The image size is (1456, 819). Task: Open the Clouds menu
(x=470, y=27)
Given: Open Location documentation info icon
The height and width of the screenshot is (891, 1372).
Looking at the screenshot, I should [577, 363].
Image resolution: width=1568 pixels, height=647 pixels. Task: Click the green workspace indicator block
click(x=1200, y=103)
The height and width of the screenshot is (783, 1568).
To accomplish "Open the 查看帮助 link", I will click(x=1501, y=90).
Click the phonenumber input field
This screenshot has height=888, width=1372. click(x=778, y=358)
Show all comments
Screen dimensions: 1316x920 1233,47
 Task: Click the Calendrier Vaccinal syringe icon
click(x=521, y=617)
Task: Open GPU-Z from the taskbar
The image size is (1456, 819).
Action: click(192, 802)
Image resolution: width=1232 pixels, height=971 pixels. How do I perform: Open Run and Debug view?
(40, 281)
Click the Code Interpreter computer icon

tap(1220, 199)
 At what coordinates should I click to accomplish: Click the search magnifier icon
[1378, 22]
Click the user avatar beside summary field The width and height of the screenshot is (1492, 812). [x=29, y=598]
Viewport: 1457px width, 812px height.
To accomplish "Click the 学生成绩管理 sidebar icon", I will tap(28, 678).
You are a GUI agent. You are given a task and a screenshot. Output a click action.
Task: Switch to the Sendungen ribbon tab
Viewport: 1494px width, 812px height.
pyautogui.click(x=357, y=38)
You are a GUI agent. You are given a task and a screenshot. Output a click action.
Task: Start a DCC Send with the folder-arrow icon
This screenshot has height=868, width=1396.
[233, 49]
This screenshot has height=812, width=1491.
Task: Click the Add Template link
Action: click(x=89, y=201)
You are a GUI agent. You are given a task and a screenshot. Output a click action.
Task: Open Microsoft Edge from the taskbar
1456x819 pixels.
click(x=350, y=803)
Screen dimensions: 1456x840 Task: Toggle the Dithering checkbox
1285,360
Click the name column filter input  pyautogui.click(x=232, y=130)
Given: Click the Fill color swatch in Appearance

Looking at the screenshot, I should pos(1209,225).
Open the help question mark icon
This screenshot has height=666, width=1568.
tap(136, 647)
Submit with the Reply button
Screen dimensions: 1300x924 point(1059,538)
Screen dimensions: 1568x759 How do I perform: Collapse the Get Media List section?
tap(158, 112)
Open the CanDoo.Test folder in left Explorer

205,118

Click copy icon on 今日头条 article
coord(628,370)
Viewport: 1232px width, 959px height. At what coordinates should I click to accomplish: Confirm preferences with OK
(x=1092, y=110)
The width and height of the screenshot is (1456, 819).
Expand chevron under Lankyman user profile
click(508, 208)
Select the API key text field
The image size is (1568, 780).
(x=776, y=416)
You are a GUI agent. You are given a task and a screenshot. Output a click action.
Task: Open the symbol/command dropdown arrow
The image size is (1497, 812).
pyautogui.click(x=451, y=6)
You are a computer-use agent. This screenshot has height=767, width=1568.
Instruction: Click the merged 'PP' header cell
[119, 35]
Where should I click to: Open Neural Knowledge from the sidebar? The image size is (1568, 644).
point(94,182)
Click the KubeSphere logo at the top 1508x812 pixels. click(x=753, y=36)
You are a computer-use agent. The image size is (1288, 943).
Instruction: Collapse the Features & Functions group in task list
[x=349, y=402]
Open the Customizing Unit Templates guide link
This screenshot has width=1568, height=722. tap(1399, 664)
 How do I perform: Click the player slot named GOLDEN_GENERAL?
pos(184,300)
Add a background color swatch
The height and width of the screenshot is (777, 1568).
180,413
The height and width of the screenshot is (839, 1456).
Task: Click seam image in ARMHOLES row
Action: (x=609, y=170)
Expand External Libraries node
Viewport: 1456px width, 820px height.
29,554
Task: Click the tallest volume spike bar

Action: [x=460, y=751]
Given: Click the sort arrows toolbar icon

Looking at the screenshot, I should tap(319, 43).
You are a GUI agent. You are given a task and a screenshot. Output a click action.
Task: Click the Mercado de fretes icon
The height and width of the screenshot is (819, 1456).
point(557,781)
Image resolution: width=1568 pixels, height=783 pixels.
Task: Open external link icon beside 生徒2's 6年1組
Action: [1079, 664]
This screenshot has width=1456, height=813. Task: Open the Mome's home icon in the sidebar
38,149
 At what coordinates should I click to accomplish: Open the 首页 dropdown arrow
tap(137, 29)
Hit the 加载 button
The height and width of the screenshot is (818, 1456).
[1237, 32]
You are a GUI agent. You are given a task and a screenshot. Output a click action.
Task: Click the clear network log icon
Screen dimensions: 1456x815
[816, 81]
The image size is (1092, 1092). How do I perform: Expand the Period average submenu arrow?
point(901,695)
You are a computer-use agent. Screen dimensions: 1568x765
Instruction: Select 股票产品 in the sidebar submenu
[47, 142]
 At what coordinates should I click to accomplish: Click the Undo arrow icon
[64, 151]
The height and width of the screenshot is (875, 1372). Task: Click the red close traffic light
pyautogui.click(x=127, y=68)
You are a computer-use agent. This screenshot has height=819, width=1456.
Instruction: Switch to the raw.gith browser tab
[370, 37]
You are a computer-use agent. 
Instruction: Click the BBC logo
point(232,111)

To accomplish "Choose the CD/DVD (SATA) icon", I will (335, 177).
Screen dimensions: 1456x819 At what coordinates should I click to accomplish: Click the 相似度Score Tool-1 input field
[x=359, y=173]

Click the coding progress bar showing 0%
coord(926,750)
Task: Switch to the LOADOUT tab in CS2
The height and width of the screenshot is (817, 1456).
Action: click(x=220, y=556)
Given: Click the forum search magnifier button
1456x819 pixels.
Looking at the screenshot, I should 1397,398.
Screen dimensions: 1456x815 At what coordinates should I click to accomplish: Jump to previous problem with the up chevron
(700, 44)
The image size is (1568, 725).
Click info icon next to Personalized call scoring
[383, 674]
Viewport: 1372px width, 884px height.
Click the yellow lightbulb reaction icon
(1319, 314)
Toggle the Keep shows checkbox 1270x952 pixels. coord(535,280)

__________________________________________________

REQUIREMENT:
A single figure is required: the number of lines in the data above in which the word "will" appears.

RESULT OF THIS TASK:
3